## Exercise input
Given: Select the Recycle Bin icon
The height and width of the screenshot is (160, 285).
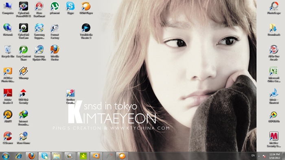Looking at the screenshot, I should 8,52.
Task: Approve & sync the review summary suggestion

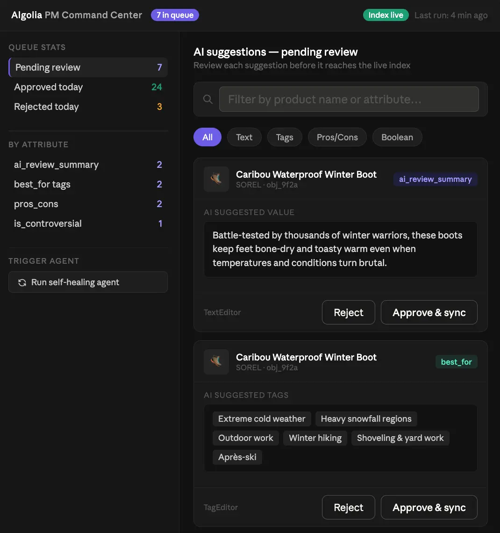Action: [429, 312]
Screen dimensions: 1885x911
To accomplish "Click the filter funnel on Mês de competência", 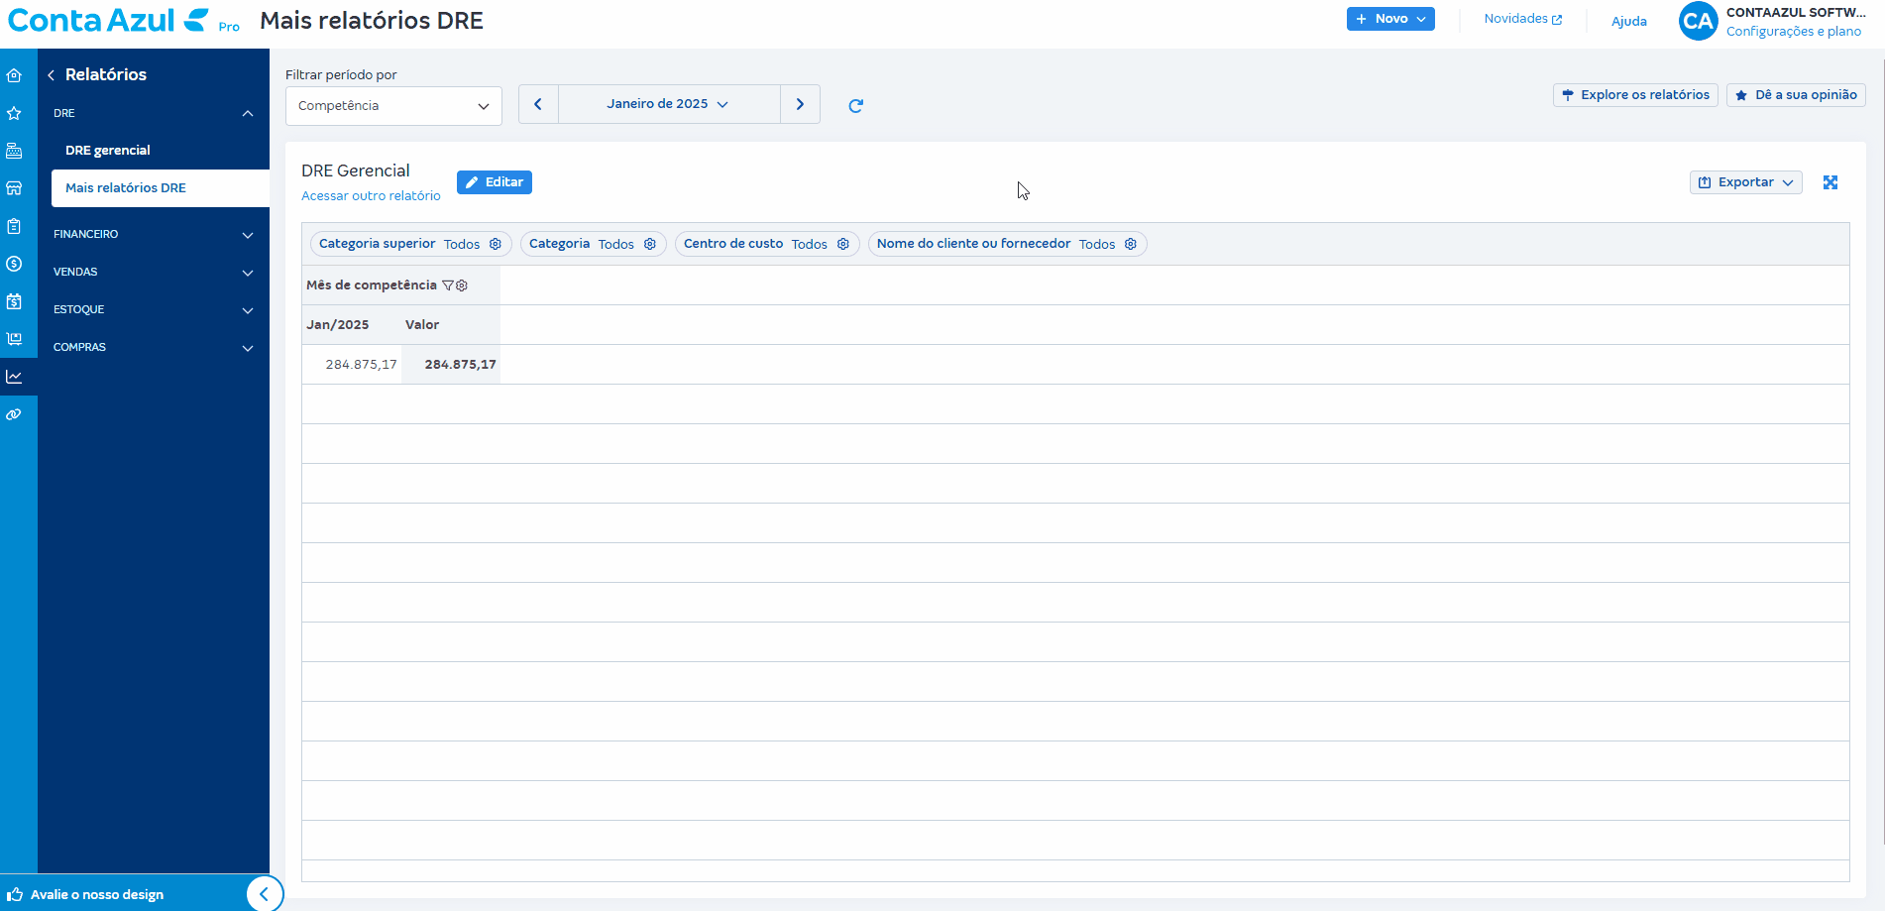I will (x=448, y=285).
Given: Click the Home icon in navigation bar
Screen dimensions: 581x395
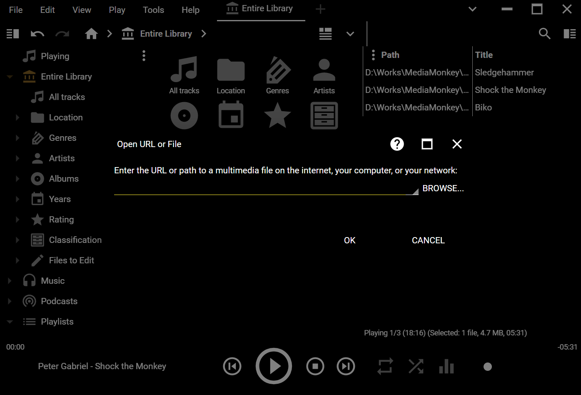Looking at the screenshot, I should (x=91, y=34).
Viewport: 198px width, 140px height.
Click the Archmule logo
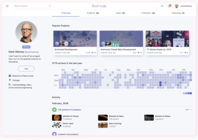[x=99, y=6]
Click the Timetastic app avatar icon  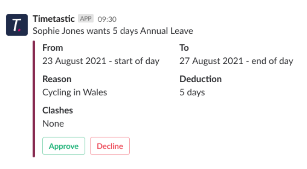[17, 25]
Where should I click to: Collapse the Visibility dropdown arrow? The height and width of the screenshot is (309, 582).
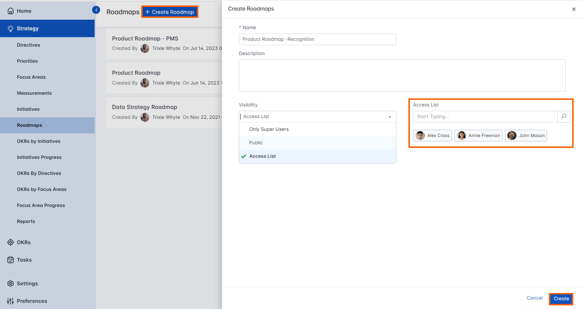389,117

## Task goal
Show every line in the listing above that carries the word "Given".

## Task solution
Given: Select the Recycle Bin icon
Given: Click the Home icon in navigation bar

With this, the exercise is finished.